Немало любопытного Елисаве рассказал и сам посадник Твердобор. По утрам он часто ходил удить рыбу, за ним непременно увязывалась Гостяшка и ее младший брат, тринадцатилетний Данила, и несколько раз, когда не лень было просыпаться до зари, с ними ходила и Елисава. Когда-то теперь ей будут доступны такие простые радости?
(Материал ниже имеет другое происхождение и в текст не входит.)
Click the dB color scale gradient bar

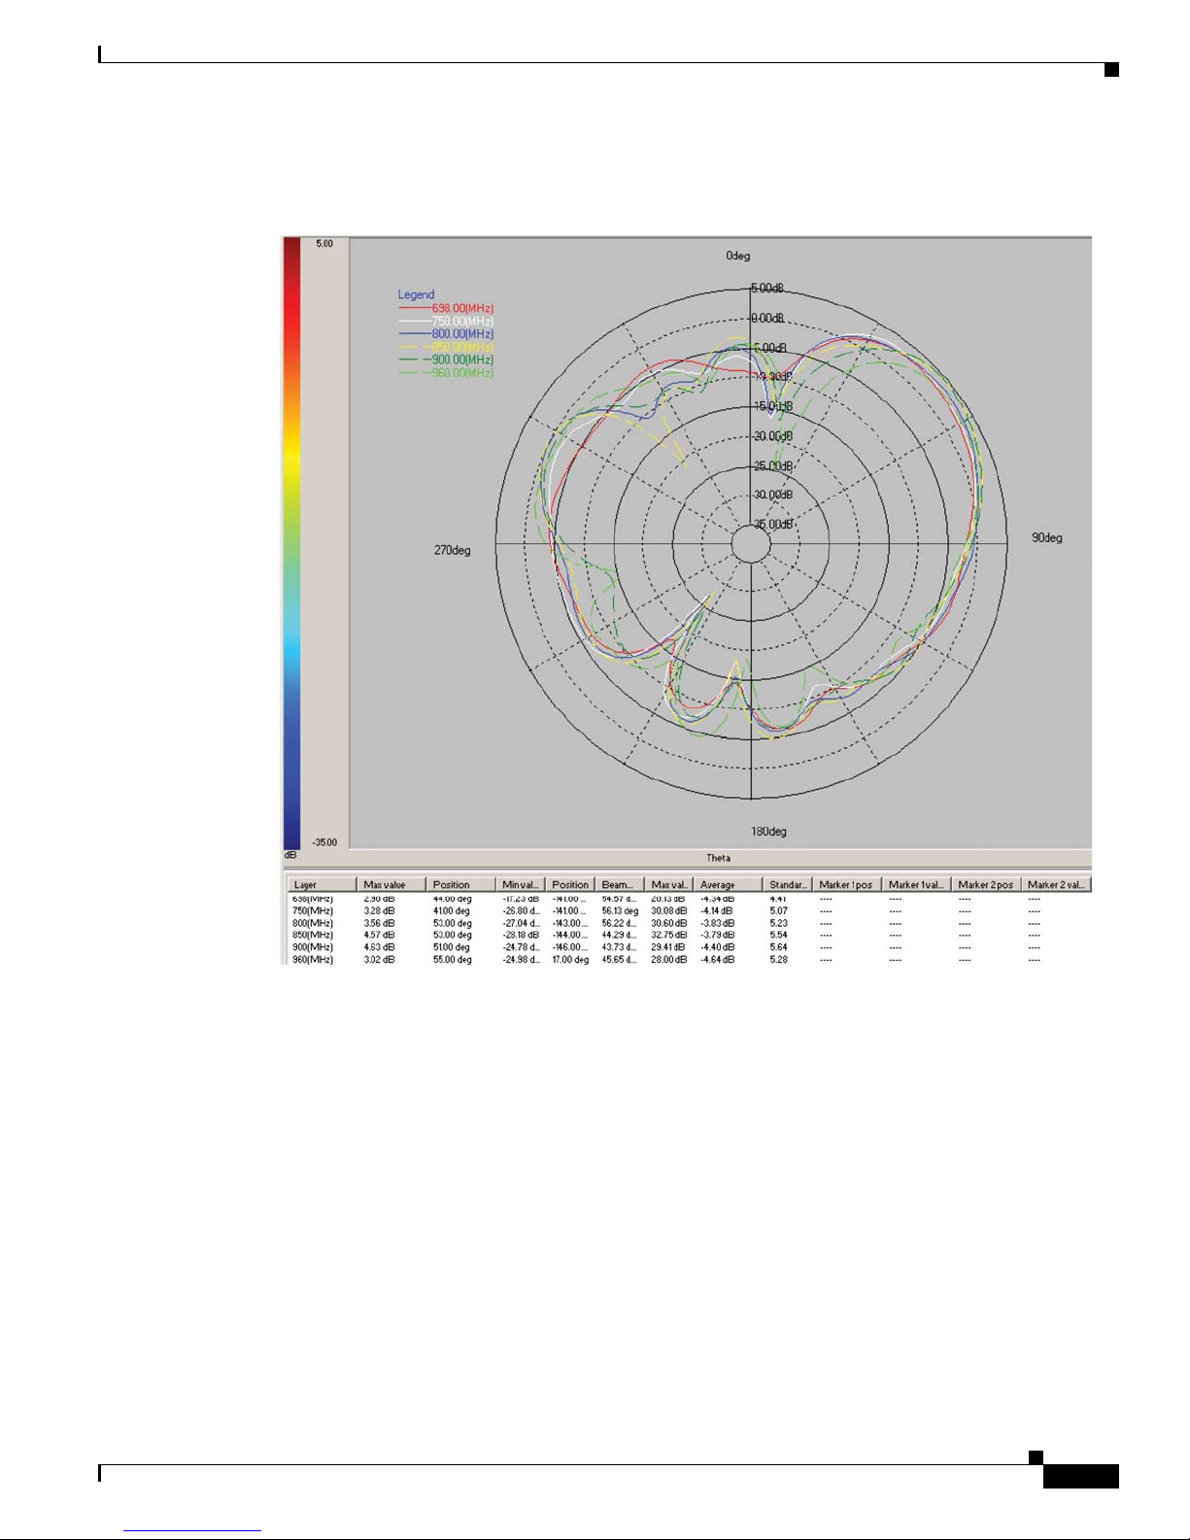tap(291, 544)
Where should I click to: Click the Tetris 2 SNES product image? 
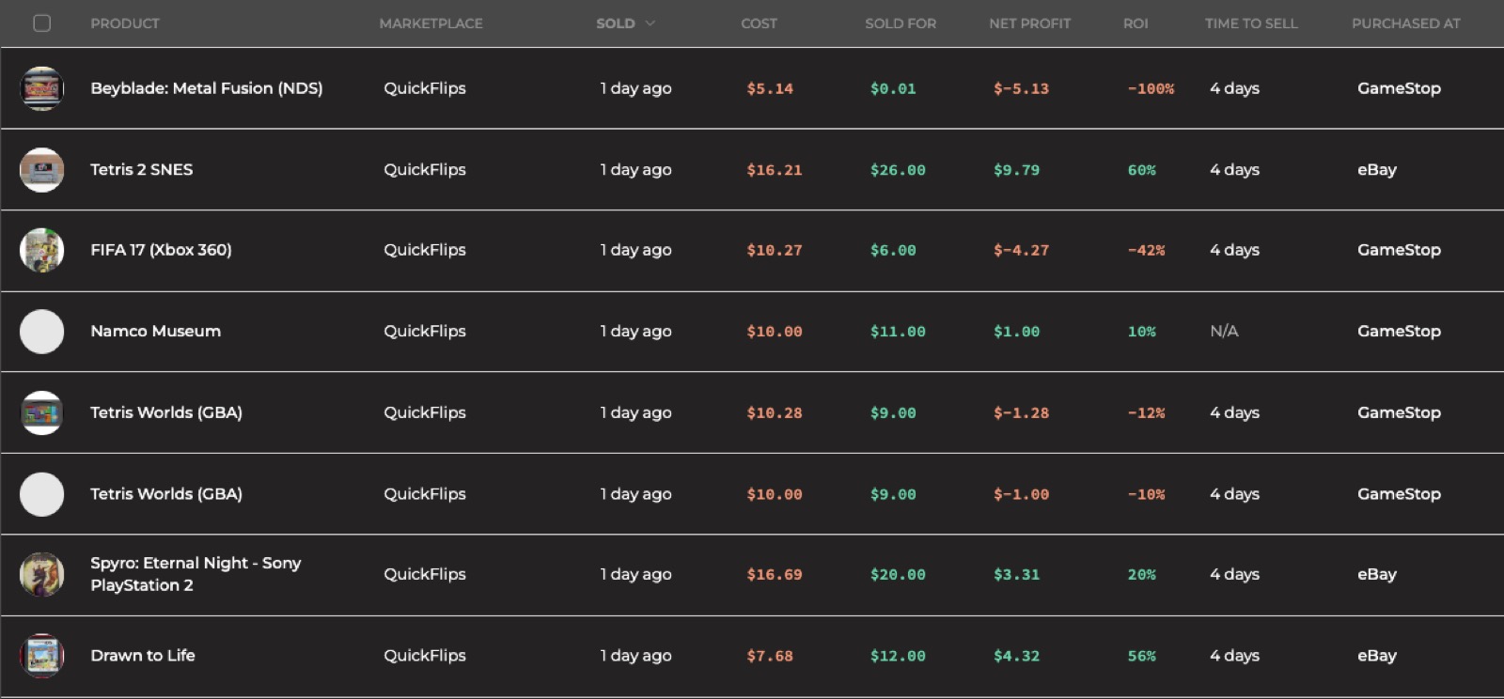click(41, 170)
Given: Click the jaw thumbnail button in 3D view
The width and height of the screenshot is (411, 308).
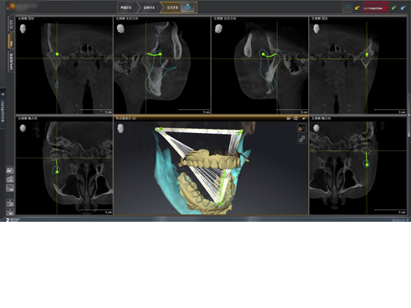Looking at the screenshot, I should pos(302,128).
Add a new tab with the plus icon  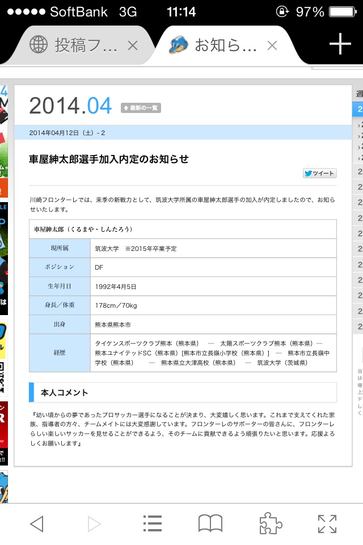(x=340, y=44)
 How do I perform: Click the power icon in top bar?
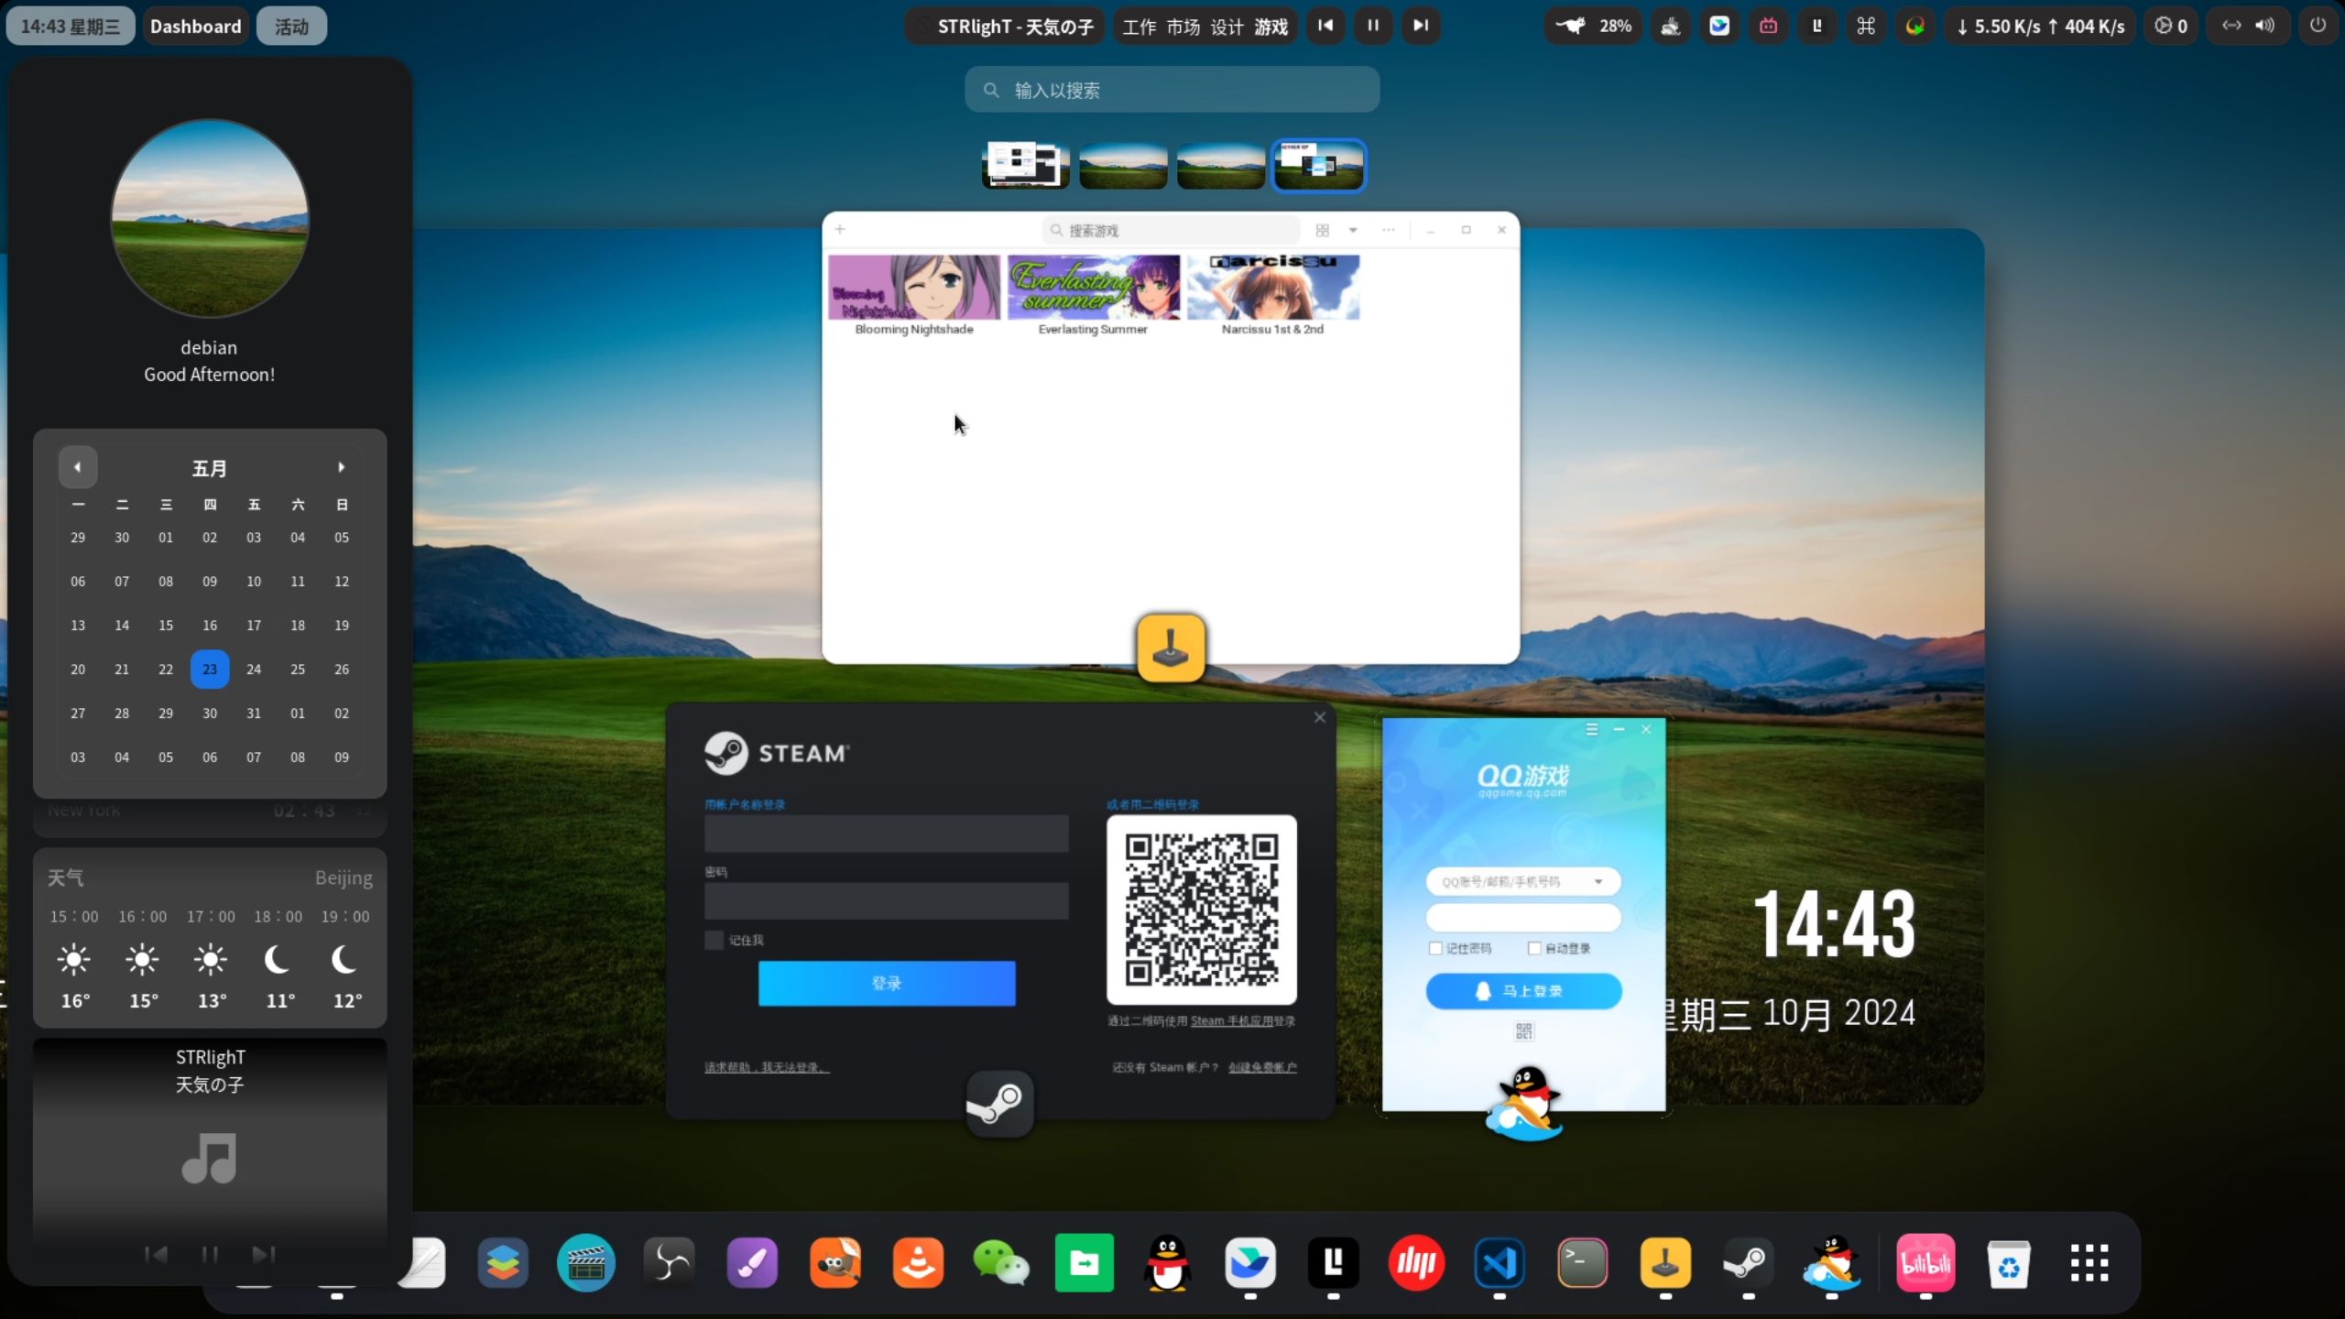2318,26
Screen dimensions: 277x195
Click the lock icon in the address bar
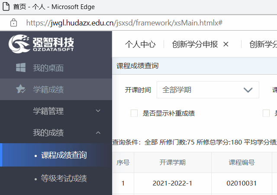[x=13, y=22]
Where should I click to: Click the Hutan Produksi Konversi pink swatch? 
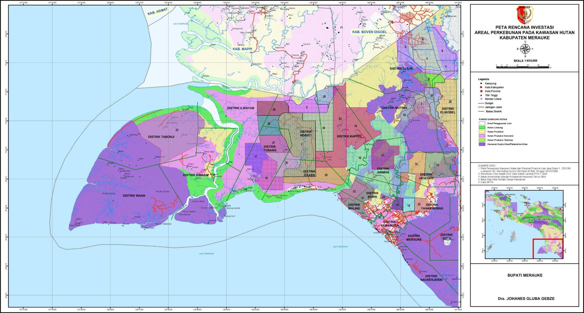pos(482,136)
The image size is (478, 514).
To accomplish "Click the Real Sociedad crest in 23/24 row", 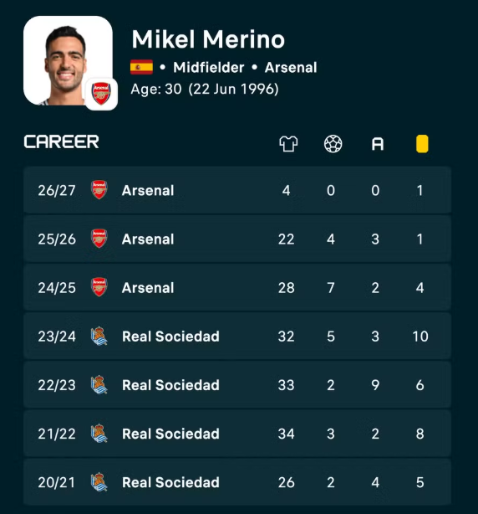I will 99,336.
Через три или четыре дня после Купалы Елисава сидела с удочкой на толстом, лежащем на песке стволе старой развесистой ивы, а поодаль так же устроились Гостяшка, Даньша и отрок Хоташ из посадничьей дружины, отправленный присматривать за юными рыболовами. Крючок и леску из конского волоса ему одолжил запасливый Даньша, а удилище он себе наскоро выломал в кустах на обрыве — здоровенную кривую орясину, толщиной с руку Даньши, с уцелевшими кое-где зелеными листочками. Гостяшка, потешаясь, удивлялась: неужто в Днепре такая страшная рыба, что на нее надо выходить с дрекольем? И вообще, не собирается ли Хоташ поймать лютого зверя коркодела,[22] обитающего в Волхове и глотающего ладьи, которые здесь называли забавным словом «кораблецы»? Добродушный отрок только ухмылялся в ответ.